What to do: The expected output is each line below containing "Task", copied in full.

Saved entries:
════

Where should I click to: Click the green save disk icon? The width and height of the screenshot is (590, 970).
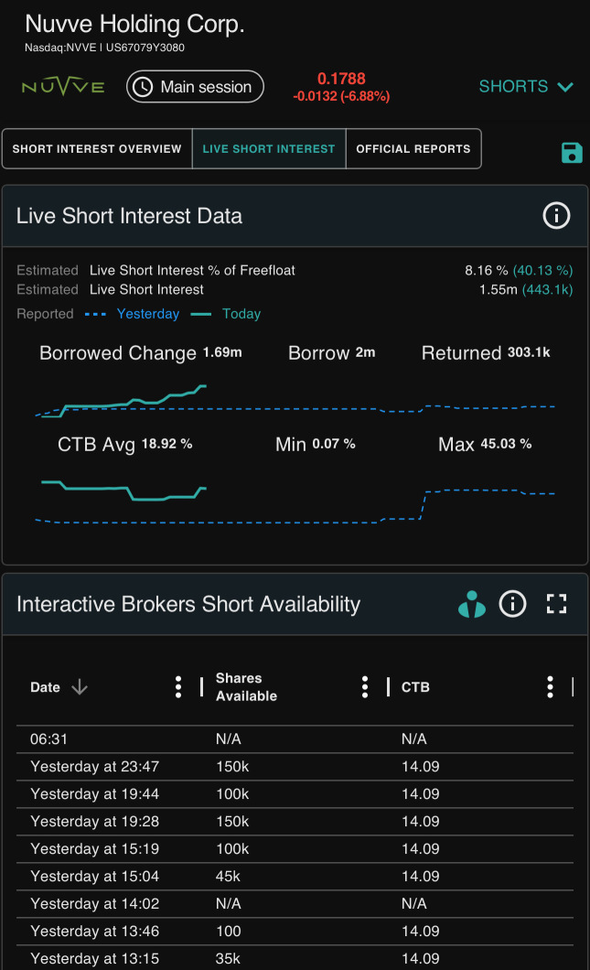[572, 153]
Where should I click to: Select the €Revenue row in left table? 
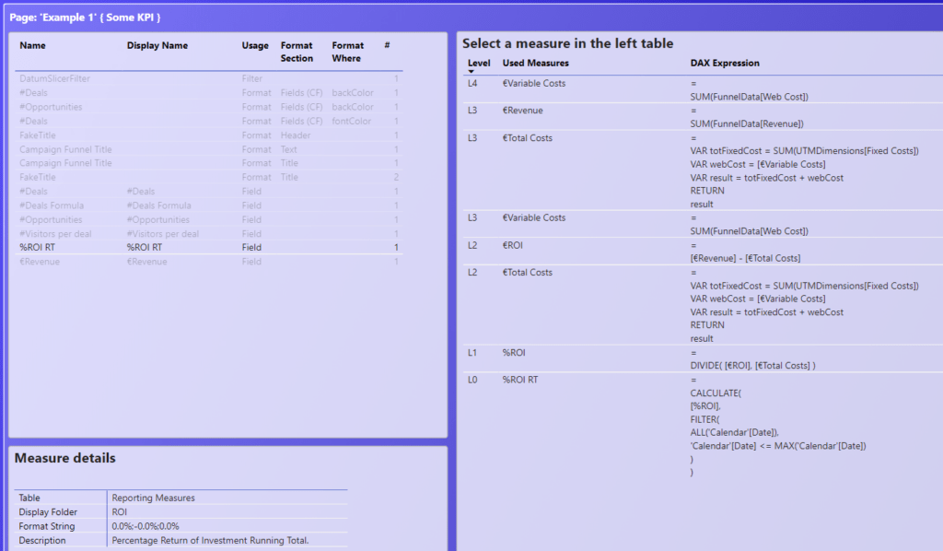tap(41, 262)
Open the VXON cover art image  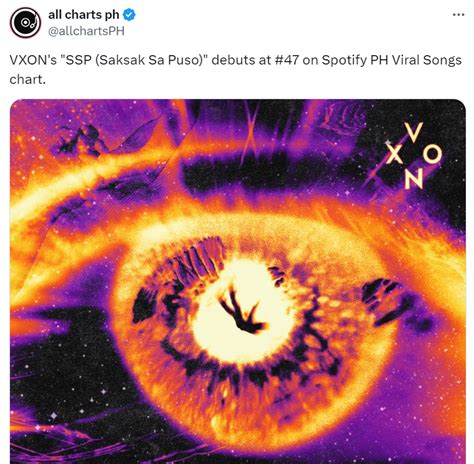[x=238, y=281]
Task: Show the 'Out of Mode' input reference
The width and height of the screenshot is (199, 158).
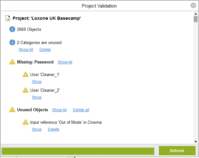Action: (37, 129)
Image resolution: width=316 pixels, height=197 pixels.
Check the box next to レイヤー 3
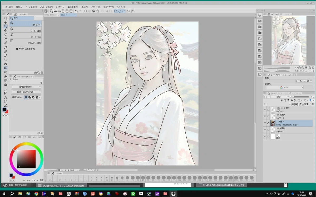[x=268, y=116]
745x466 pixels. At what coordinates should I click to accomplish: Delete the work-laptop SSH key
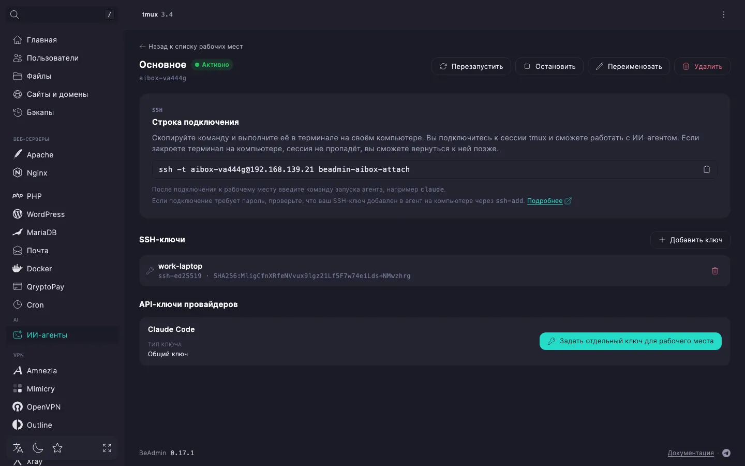[714, 271]
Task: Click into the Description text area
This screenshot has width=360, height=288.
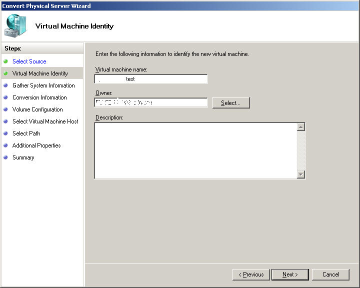Action: [x=195, y=151]
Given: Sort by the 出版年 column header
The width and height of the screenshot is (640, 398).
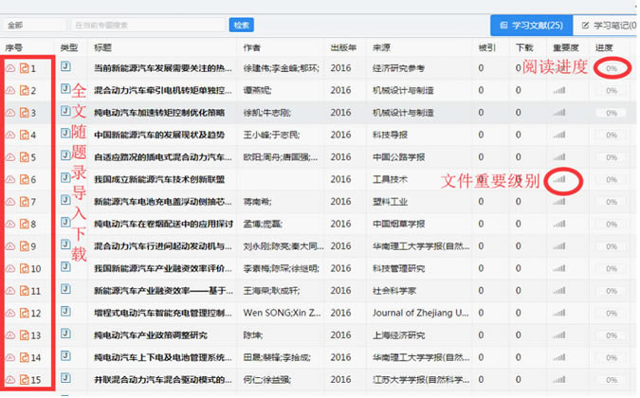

════

Answer for this exercise:
Task: Show the 'Out of Mode' input reference
Task: Click into the Description text area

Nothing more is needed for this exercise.